*Work to complete*.
Omit the pictures and return exactly the stretch of the material below from the line with "Task: Choose the hammer class filter icon" through the line with "Task: Select the -1.00E+00 legend label".

*Data to use*.

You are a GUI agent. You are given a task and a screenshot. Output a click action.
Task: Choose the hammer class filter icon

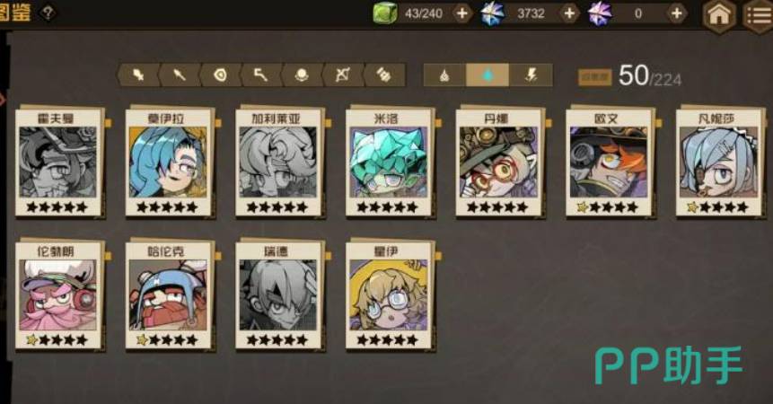tap(260, 75)
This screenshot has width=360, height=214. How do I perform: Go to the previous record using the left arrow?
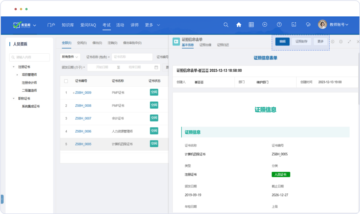[332, 42]
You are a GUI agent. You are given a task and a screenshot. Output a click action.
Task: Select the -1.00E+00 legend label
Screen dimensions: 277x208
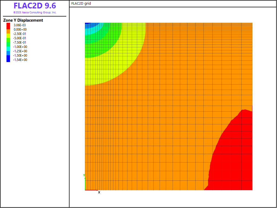click(20, 47)
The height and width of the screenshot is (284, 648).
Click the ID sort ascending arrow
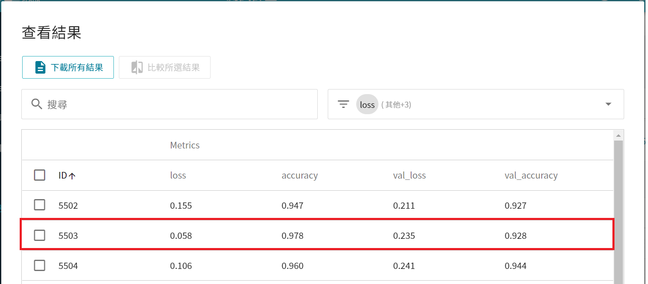(72, 176)
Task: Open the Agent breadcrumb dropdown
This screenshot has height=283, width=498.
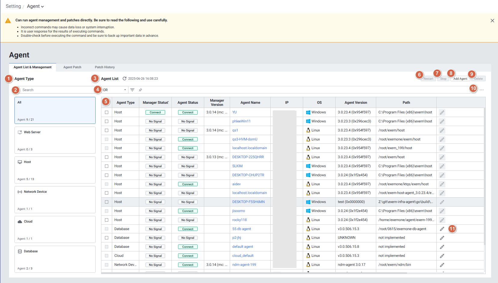Action: (x=35, y=6)
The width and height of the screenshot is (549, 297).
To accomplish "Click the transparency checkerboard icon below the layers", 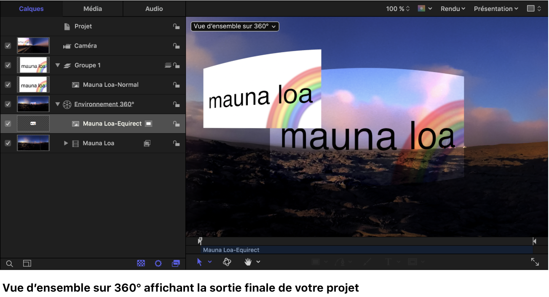I will pyautogui.click(x=141, y=263).
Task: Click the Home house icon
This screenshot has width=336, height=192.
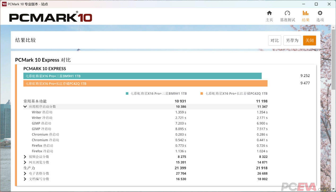Action: click(269, 13)
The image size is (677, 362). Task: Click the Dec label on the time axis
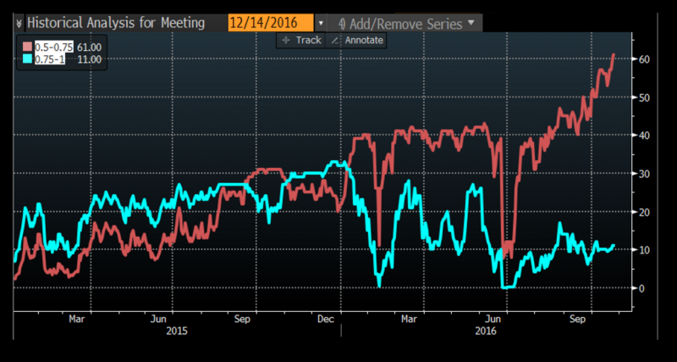point(326,319)
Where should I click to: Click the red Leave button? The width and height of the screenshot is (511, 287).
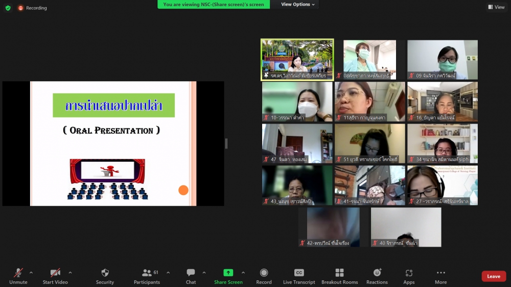pos(494,276)
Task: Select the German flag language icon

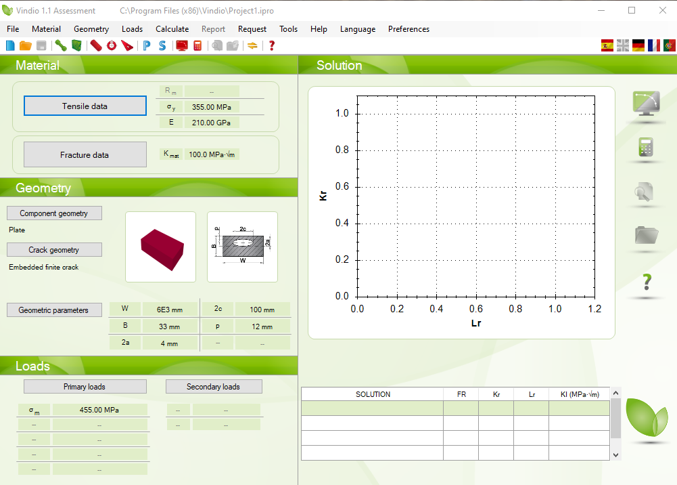Action: click(x=638, y=45)
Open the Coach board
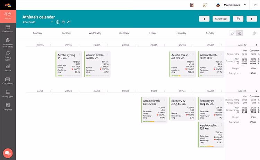The width and height of the screenshot is (260, 160). click(x=8, y=81)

*Solution to the problem*.
Task: Choose the hammer class filter icon

tap(260, 75)
This screenshot has width=360, height=214. How do I perform: Go to the previous record using the left arrow?
[332, 42]
You are a GUI agent. You are given a task and a screenshot. Output a click action.
Task: Select the -1.00E+00 legend label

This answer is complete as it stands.